(WHAT TO WORK ON): For the listing below, print exactly the lines from the line with "The width and height of the screenshot is (418, 235)." to the line with "Task: Click the Quantity column header", both included, and nothing beyond them.

== Segment start ==

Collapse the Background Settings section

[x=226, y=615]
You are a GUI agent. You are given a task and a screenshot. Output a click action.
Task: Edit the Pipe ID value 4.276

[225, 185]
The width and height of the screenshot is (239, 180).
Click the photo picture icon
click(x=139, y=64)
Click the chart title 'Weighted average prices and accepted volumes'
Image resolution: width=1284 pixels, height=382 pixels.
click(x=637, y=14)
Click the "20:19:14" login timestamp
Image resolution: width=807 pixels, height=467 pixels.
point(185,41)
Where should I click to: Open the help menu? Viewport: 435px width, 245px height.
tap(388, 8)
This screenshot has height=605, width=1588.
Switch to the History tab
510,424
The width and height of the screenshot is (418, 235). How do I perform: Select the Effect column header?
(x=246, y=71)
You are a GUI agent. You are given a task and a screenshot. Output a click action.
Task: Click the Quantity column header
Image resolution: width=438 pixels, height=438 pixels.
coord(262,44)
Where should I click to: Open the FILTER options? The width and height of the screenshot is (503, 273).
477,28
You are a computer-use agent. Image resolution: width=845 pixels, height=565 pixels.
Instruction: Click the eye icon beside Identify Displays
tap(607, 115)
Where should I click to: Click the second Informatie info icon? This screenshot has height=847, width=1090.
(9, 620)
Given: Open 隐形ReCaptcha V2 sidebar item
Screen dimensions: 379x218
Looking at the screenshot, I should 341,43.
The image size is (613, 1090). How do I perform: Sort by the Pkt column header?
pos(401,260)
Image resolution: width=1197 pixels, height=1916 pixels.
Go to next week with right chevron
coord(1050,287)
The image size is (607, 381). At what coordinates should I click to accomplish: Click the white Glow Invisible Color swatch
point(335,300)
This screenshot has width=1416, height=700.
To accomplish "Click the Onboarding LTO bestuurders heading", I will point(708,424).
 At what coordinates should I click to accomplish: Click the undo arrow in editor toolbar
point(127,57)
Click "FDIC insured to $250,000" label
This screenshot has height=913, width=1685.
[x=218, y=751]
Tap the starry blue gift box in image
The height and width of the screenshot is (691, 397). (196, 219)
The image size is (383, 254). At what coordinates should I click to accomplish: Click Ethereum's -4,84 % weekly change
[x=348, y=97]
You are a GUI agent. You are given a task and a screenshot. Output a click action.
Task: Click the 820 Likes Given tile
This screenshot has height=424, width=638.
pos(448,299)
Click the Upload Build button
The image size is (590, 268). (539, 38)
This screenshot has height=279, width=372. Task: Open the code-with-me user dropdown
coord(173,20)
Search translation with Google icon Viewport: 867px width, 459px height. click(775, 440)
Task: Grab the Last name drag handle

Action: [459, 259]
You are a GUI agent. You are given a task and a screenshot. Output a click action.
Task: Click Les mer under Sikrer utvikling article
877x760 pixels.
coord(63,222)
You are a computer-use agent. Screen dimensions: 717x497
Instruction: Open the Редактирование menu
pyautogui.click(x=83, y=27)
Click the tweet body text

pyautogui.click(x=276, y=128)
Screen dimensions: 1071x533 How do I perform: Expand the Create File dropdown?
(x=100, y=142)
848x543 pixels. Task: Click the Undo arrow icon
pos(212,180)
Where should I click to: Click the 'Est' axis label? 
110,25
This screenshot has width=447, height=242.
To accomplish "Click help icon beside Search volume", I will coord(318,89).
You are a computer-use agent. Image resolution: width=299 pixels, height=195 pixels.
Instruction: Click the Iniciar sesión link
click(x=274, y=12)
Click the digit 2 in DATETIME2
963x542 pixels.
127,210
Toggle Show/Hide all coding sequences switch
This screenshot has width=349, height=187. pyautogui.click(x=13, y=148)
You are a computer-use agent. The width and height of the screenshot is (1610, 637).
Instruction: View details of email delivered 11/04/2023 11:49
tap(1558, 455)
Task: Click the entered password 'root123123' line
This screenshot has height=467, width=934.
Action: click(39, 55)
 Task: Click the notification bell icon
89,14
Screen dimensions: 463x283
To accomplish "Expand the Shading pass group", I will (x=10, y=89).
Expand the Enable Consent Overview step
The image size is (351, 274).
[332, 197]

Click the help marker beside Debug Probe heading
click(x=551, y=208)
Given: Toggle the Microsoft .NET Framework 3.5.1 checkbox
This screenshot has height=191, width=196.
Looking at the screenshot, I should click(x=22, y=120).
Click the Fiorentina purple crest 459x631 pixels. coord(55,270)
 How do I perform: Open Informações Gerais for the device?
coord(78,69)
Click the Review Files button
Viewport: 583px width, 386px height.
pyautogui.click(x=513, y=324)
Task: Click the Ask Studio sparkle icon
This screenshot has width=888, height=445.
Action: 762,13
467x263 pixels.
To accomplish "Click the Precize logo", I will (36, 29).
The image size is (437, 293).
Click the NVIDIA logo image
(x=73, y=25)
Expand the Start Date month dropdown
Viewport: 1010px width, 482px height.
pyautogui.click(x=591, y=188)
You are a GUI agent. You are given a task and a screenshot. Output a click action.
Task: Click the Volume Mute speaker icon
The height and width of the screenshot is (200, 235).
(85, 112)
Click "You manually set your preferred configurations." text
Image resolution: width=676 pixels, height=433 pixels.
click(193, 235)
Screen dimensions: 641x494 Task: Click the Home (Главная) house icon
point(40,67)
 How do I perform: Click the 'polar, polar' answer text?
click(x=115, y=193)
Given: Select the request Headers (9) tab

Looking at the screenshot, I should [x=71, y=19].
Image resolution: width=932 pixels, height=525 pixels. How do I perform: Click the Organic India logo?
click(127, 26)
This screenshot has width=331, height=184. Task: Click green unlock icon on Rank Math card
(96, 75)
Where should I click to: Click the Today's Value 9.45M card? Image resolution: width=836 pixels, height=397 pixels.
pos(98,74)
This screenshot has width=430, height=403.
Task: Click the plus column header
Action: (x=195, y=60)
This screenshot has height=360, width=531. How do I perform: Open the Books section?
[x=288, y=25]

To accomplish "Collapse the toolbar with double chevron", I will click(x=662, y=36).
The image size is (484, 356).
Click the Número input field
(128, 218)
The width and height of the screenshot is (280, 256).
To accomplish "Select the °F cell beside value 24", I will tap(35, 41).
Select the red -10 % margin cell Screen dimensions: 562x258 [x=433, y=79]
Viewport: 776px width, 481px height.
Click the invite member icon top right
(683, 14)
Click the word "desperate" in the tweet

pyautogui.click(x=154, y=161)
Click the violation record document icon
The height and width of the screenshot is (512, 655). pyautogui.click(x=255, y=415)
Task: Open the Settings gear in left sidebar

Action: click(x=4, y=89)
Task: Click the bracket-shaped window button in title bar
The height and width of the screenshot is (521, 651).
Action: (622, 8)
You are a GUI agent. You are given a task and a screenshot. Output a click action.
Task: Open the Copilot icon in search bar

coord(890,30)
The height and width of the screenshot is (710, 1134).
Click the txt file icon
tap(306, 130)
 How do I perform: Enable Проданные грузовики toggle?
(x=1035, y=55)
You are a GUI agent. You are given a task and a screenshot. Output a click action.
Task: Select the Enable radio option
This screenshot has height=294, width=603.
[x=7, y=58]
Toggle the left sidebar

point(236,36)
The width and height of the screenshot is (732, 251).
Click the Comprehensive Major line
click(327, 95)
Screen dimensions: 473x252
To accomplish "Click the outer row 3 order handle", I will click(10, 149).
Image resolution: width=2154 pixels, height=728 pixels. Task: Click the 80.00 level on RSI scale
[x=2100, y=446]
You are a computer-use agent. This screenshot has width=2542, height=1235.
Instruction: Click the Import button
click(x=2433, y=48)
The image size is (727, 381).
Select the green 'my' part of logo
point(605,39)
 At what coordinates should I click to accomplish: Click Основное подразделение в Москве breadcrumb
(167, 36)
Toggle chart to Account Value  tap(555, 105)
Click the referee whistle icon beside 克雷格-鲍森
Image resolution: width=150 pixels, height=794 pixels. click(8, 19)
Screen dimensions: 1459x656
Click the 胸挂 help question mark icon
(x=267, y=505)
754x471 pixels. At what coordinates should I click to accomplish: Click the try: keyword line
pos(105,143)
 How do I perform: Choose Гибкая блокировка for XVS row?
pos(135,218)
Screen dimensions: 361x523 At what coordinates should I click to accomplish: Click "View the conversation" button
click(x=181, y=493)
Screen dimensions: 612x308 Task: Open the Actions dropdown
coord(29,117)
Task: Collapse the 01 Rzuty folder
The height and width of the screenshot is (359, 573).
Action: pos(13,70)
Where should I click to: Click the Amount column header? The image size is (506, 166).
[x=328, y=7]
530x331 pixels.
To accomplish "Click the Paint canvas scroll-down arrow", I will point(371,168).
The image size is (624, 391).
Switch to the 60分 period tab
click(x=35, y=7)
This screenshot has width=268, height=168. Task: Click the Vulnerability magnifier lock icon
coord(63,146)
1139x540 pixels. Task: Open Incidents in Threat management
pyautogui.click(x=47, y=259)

== Segment end ==

(ANSWER BELOW):
The width and height of the screenshot is (418, 235). How do I perform: Select the Effect column header?
(x=246, y=71)
You are a GUI agent. You are given a task and a screenshot. Output a click action.
Task: Click the Quantity column header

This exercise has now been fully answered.